Goal of the exercise: The entries below must be repeated exactly. None may be skipped.

▬▬▬▬▬▬▬▬▬▬

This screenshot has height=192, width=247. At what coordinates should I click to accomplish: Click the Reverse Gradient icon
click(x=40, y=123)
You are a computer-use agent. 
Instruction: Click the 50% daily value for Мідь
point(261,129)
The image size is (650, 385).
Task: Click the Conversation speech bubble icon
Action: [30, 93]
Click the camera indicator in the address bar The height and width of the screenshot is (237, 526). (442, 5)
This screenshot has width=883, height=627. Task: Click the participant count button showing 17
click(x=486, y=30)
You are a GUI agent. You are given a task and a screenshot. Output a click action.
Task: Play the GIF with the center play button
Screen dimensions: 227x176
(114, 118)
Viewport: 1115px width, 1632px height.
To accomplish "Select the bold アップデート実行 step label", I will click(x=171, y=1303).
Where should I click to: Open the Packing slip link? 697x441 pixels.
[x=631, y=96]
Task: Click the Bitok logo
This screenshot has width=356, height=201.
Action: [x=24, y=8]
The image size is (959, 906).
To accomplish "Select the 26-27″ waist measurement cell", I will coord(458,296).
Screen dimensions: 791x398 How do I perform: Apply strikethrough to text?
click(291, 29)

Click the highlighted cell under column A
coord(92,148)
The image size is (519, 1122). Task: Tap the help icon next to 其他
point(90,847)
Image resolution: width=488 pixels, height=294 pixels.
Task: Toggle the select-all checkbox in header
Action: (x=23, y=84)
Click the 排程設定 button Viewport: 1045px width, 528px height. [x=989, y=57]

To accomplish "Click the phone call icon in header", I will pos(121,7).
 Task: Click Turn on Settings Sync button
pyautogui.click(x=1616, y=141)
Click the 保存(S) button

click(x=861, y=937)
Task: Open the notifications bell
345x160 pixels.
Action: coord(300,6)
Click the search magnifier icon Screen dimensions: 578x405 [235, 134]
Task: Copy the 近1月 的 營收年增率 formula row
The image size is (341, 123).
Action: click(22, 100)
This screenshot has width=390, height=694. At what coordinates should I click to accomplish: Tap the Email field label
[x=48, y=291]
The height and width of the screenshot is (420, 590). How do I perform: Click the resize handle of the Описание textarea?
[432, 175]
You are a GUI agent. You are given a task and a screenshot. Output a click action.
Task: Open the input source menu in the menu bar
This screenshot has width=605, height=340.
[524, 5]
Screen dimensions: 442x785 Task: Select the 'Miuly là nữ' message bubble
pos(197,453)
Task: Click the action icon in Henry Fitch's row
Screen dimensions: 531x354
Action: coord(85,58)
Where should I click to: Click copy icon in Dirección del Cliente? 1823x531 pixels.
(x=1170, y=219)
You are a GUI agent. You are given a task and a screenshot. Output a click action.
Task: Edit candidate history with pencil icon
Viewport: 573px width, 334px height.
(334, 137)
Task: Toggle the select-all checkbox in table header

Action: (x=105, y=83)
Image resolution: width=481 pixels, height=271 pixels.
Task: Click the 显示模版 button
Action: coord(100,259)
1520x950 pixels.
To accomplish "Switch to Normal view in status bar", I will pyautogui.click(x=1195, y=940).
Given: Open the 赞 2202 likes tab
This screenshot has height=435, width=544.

▬▬▬▬▬▬▬▬▬▬

Solution below:
This screenshot has height=192, width=247. At what coordinates should I click to accomplish: Click the Reverse Gradient icon
click(x=40, y=123)
You are a computer-use agent. 
Instruction: Click the 50% daily value for Мідь
point(261,129)
The image size is (650, 385).
Task: Click the Conversation speech bubble icon
Action: [30, 93]
Click the camera indicator in the address bar The height and width of the screenshot is (237, 526). (442, 5)
This screenshot has width=883, height=627. Task: Click the participant count button showing 17
click(x=486, y=30)
You are a GUI agent. You are given a task and a screenshot. Output a click action.
Task: Play the GIF with the center play button
Screen dimensions: 227x176
(114, 118)
Viewport: 1115px width, 1632px height.
To accomplish "Select the bold アップデート実行 step label", I will click(x=171, y=1303).
Where should I click to: Open the Packing slip link? 697x441 pixels.
[x=631, y=96]
Task: Click the Bitok logo
This screenshot has width=356, height=201.
Action: [x=24, y=8]
The image size is (959, 906).
To accomplish "Select the 26-27″ waist measurement cell", I will coord(458,296).
Screen dimensions: 791x398 How do I perform: Apply strikethrough to text?
click(291, 29)

Click the highlighted cell under column A
coord(92,148)
The image size is (519, 1122). Task: Tap the help icon next to 其他
point(90,847)
Image resolution: width=488 pixels, height=294 pixels.
Task: Toggle the select-all checkbox in header
Action: (x=23, y=84)
Click the 排程設定 button Viewport: 1045px width, 528px height. [x=989, y=57]

To accomplish "Click the phone call icon in header", I will pos(121,7).
 Task: Click Turn on Settings Sync button
pyautogui.click(x=1616, y=141)
Click the 保存(S) button

click(x=861, y=937)
Task: Open the notifications bell
345x160 pixels.
Action: coord(300,6)
Click the search magnifier icon Screen dimensions: 578x405 [235, 134]
Task: Copy the 近1月 的 營收年增率 formula row
The image size is (341, 123).
Action: click(22, 100)
This screenshot has width=390, height=694. At what coordinates should I click to accomplish: Tap the Email field label
[x=48, y=291]
The height and width of the screenshot is (420, 590). How do I perform: Click the resize handle of the Описание textarea?
[432, 175]
You are a GUI agent. You are given a task and a screenshot. Output a click action.
Task: Open the input source menu in the menu bar
This screenshot has width=605, height=340.
[524, 5]
Screen dimensions: 442x785 Task: Select the 'Miuly là nữ' message bubble
pos(197,453)
Task: Click the action icon in Henry Fitch's row
Screen dimensions: 531x354
Action: coord(85,58)
Where should I click to: Click copy icon in Dirección del Cliente? 1823x531 pixels.
(x=1170, y=219)
You are a GUI agent. You are given a task and a screenshot. Output a click action.
Task: Edit candidate history with pencil icon
Viewport: 573px width, 334px height.
(334, 137)
Task: Toggle the select-all checkbox in table header

Action: (x=105, y=83)
Image resolution: width=481 pixels, height=271 pixels.
Task: Click the 显示模版 button
Action: coord(100,259)
1520x950 pixels.
To accomplish "Switch to Normal view in status bar", I will pyautogui.click(x=1195, y=940).
Given: Open the 赞 2202 likes tab
This screenshot has height=435, width=544.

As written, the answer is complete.